Be direct or be gone
Note: This post was first published a little over one year ago.
I find it to be as valuable today as it was then.
Sounds pretty harsh, doesn’t it? At another point of my life I would have agreed, but the older I get, make that the more experienced, the more I subscribe to this notion of working with others.
The phrase “if you don’t have something nice to say, then don’t say anything at all” has been part of the vernacular of many people, myself included, for many years. The phrase “killing others with kindness” is more true than you might imagine. This makes me think about many of the episodes I have been watching of Downton Abbey, a wonderful show on PBS that I choose to watch on my own time through Amazon Prime.
The characters from Downton have killing with kindness down to an art. Let’s explore a few reasons that being kind always is wrong for you and for those you work with:
- People need direct, honest feedback when they make a mistake
- Giving someone the wrong message will only lend support to them making the same mistakes again
- Timely and appropriate intervention can be a lifesaver when working with others in the workplace or anyplace
Feedback, not just kindness, is the best recipe when working with others. Feedback can be positive, negative or even neutral. Here are some ideal times to provide feedback:
- A situation arises where something goes wrong
- A great thing has just taken place
- An unusual situation arises, something that has never been encountered before
Each of the situations above require feedback, but the type and method of administration will vary. Here are some examples:
- When positive feedback is appropriate, be sure to provide this feedback in front of others if it is really a praise. People need to be recognized and supported when they do the right thing and doing this as a support in front of their peers and co-workers can be very powerful
- Negative feedback should always be done in private unless the situation is more of a “learning opportunity” for an entire group. When providing this negative feedback it is best to not single out people unless they are continually making this or other mistakes repeatedly. If that is the case then the feedback will need to be even more direct and much more private.

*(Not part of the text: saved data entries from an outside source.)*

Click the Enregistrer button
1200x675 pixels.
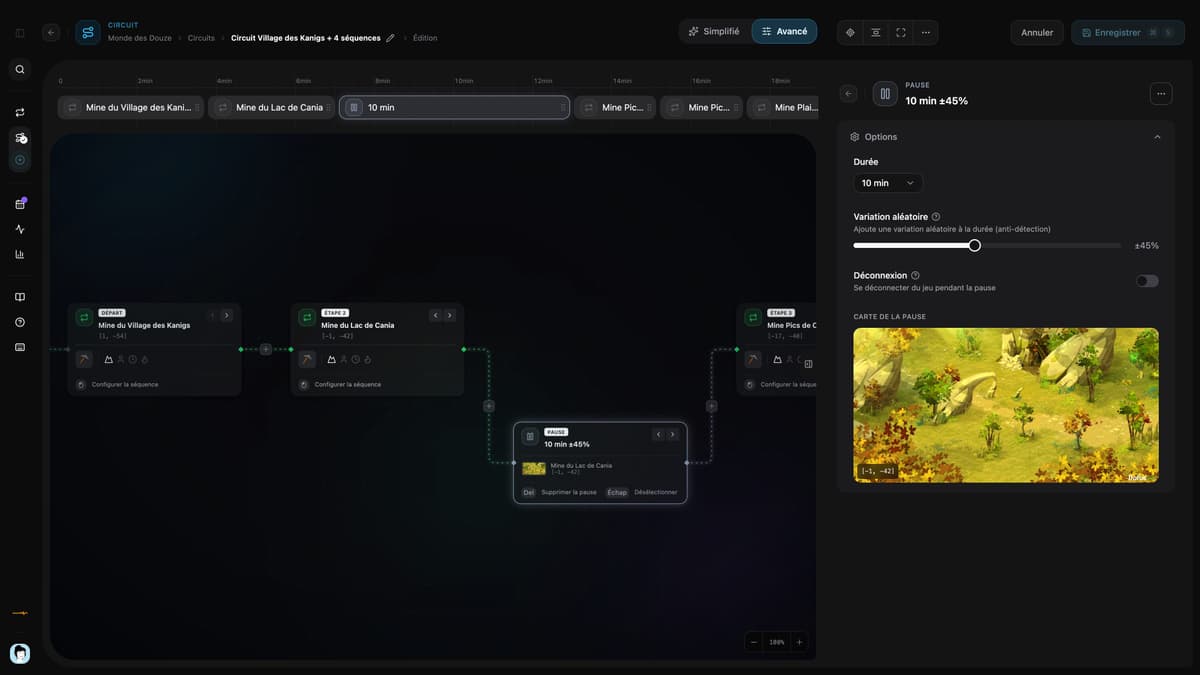[x=1128, y=32]
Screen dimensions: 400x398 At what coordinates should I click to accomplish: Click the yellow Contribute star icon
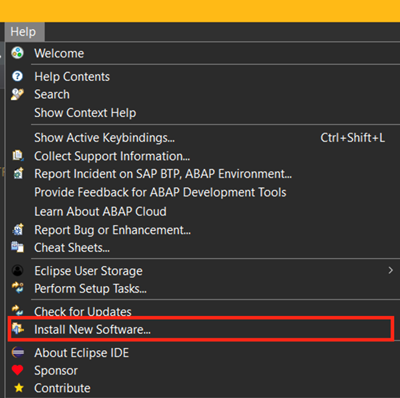(x=19, y=388)
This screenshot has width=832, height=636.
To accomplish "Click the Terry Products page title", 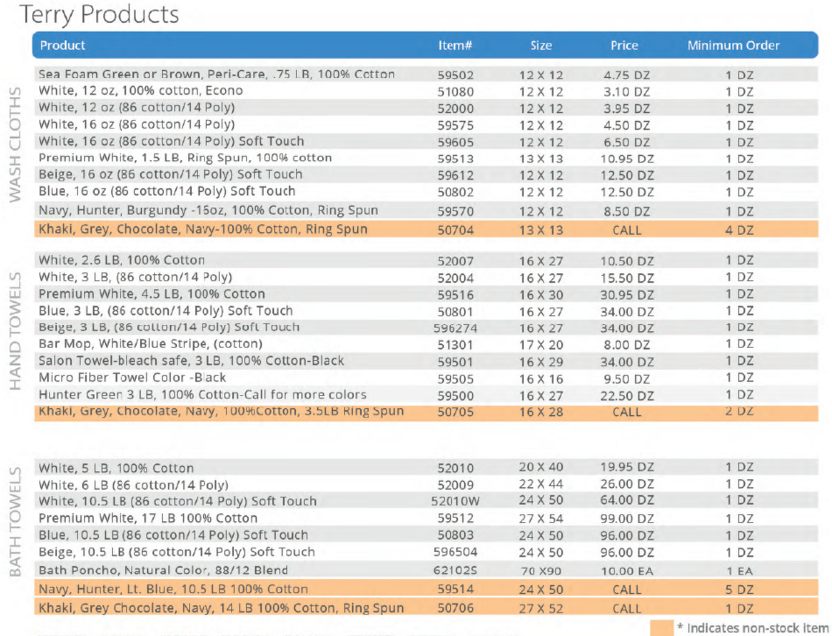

- Neutral feedback may be delivered in a group setting when it provides a learning opportunity. If in doubt, give it in private.
Another key aspect of giving feedback is to use the following model: Situation-Behavior-Impact. I first learned this model from the Center for Creative Leadership (CCL) in the late 1990’s and it is as useful today as it was then. Here is a quick rundown of SBI:
Situation-What was happening-what is the context of the feedback?
Behavior-What happened and what did the person do-be specific.
Impact-As a result of the behavior describe the impact both personally and what was perceived/reported by others.
SBI can be a very powerful tool, but just like any tool, it can be dangerous if used incorrectly.
Being nice to others can be the perfect response when that is what the situation calls for.
Don’t kill others with kindness. Give them new life with feedback.